Das FA sah in dieser inkongruenten Gewinnausschüttung einen Gestaltungsmissbrauch i.S.d. § 42 AO und wollte die Gewinnausschüttung den Gesellschaftern entsprechend ihrer Beteiligungsquote steuerlich zurechnen. Diese Ansicht verwarf das FG mit folgenden Überlegungen:





  • Der Ausschüttungsbeschluss enthalte dezidierte Regelungen zum Ausgleich der inkongruenten Ausschüttung gegenüber den „restlichen Gesellschaftern“, welche keine Ausschüttung erhalten haben.
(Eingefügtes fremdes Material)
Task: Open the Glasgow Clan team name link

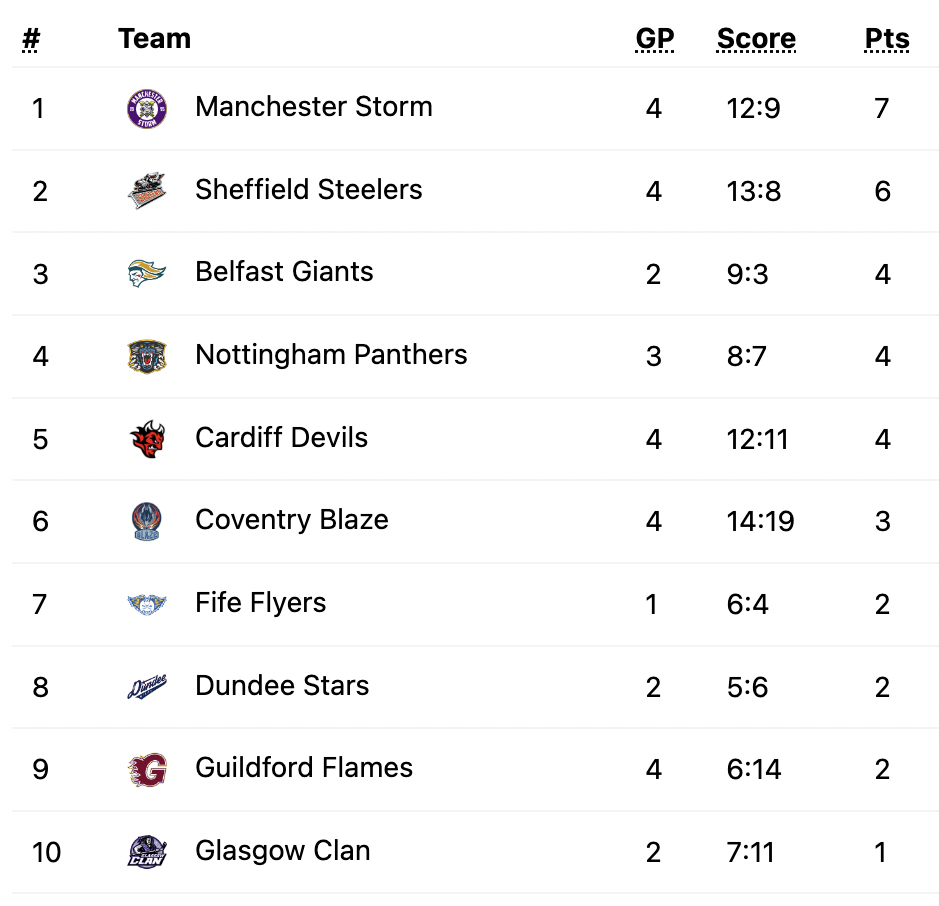Action: point(283,850)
Die Rechtsfolge der Annahme eines Gestaltungsmissbrauchs, der dann ja eine fiktive kongruente Ausschüttung herstellen würde, würde zu einer Überkompensation der inkongruenten Gewinnausschüttung führen, wenn im Nachgang einer fiktiv kongruenten Ausschüttung noch Ausgleichsansprüche der „restlichen Gesellschafter“ bestünden; insoweit ergäbe sich ein „überschießendes“ Ergebnis. Vor diesem Hintergrund habe der BFH bereits ausgeführt, dass § 42 AO lediglich zulasse, einen missbräuchlichen Vorgang zu neutralisieren, nicht aber, Ersatzsachverhalte zu fingieren (BFH v. 19.8.1999, I R 77/96, BStBl II 2001, 43, Rz. 36).
  • Im Übrigen liegt im Streitfall ein Missbrauch von Gestaltungsmöglichkeiten i.S.d. § 42 AO auch deshalb nicht vor, weil kein Rechtssatz existiere, wonach inkongruente Gewinnausschüttungen grds. einen Missbrauch von Gestaltungsmöglichkeiten darstellten.
  • Auch in der Rechtsprechung der Finanzgerichte bestünden keine Bedenken, eine zivilrechtlich ordnungsgemäß zustande gekommene inkongruente Gewinnausschüttung gleichfalls steuerlich als zulässig anzuerkennen, selbst für den Fall einer anschließenden inkongruenten Wiedereinlage. Das gelte jedenfalls uneingeschränkt dann, wenn im Gesellschaftsvertrag gem. § 29 Abs. 3 Satz 2 GmbHG ein anderer Maßstab der Verteilung als das Verhältnis der Geschäftsanteile im Gesellschaftsvertrag festgesetzt sei oder eine Öffnungsklausel bestehe.
  • Für den Streitfall konnte das FG daher in der an die G-GmbH bewirkten disquotalen Gewinnausschüttung der N-GmbH keinen Gestaltungsmissbrauch erkennen, da die N-GmbH mit Gesellschafterbeschluss vom 17.3.2014 eine Öffnungsklausel in § 16 ihres Gesellschaftsvertrags eingefügt und Abweichungen von § 29 Abs. 3 Satz 1 GmbHG explizit zugelassen hatte. Zudem hätten ausreichende wirtschaftliche und somit außersteuerliche Gründe für die gewählte inkongruente Gewinnausschüttung bestanden (nämlich ein besonderer Kapitalbedarf bei der G-GmbH).




Hinweis:





Diesem erfreulich klar zu Gunsten der Stpfl. getroffenen Urteil kommt eine besondere Bedeutung zu, da solche inkongruenten Gewinnausschüttungen in der Praxis nicht gerade selten vorkommen.